Il 2 Ottobre 2017, il Karolinska Institutet di Stoccolma ha annunciato i vincitori di quest’anno del Nobel per la fisiologia e la medicina, tra i ben 361 scienziati che erano stati selezionati per scoperte e meriti scientifici: il prestigioso riconoscimento è andato a 3 studiosi, Jeffrey C. Hall, Michael Rosbash e Michael W. Young, che hanno fatto luce sui fattori che influiscono sull’orologio biologico del corpo umano, noto come ciclo circadiano.
Ad aver intuito l’esistenza di un orologio biologico interno fu, per la prima volta, nel XVIII secolo, l’astronomo francese Jean Jacques d’Ortous, che aveva notato come la mimosa tendesse ad aprirsi di giorno, alla luce del sole, per richiudersi sul far della sera.
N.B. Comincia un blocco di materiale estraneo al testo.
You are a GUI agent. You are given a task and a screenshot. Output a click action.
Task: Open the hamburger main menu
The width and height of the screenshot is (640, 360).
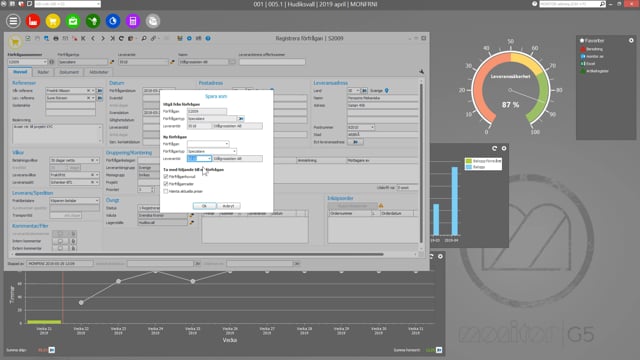point(13,21)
Nel corso di un esperimento, lo studioso pose tale fiore in una stanza del tutto buia e priva di luce, constatando che la mimosa tendeva – comunque – ad aprirsi per un certo periodo di tempo, e a chiudersi progressivamente per altrettanto: quasi che, al suo interno, avesse una sorta di “clessidra”.
Tale clessidra, chiamata poi ciclo circadiano dal latino “circa dies” (intorno al giorno, a intenderne la durata di 24 ore), era una semplice intuizione e non aveva ancora basi biologiche: queste ultime arrivarono negli anni ’70 quando due scienziati del CIF (California Institute of Technology), Seymour Benzer e Ronald Konopka, eseguirono degli esperimenti sulle drosophilae, i moscerini della frutta, appurano che la mutazione di un determinato loro gene (chiamato “period”), bloccava il loro orologio biologico.
A partire dagli anni ’80, seppur in laboratori differenti (Boston per Hall e Rosbash, New York per Young), i tre futuri premi Nobel per la medicina scoprirono che una proteina, chiamata PER, aveva una diversa concentrazione durante il giorno, ovvero si accumulava durante la notte e si rilasciava progressivamente nel corso della giornata, cagionando la sincronia tra l’orologio interno dell’essere umano e l’alternarsi esterno del giorno e della notte, con la conseguente abitudine delle persone a star sveglie durante il giorno, ed a dormire durante la notte.
Un comportamento, quest’ultimo, influenzato – come si è appurato – anche dalla concentrazione di un ormone, la melatonina, la cui produzione è connessa alla luce (diminuendo quest’ultima, l’ormone aumenta, e favorire il sonno), e dagli stili di vita che, causando oggi giorno uno sfasamento tra l’orologio biologico interno e quello esterno, possono – a lungo andare – comportare diversi problemi per la salute.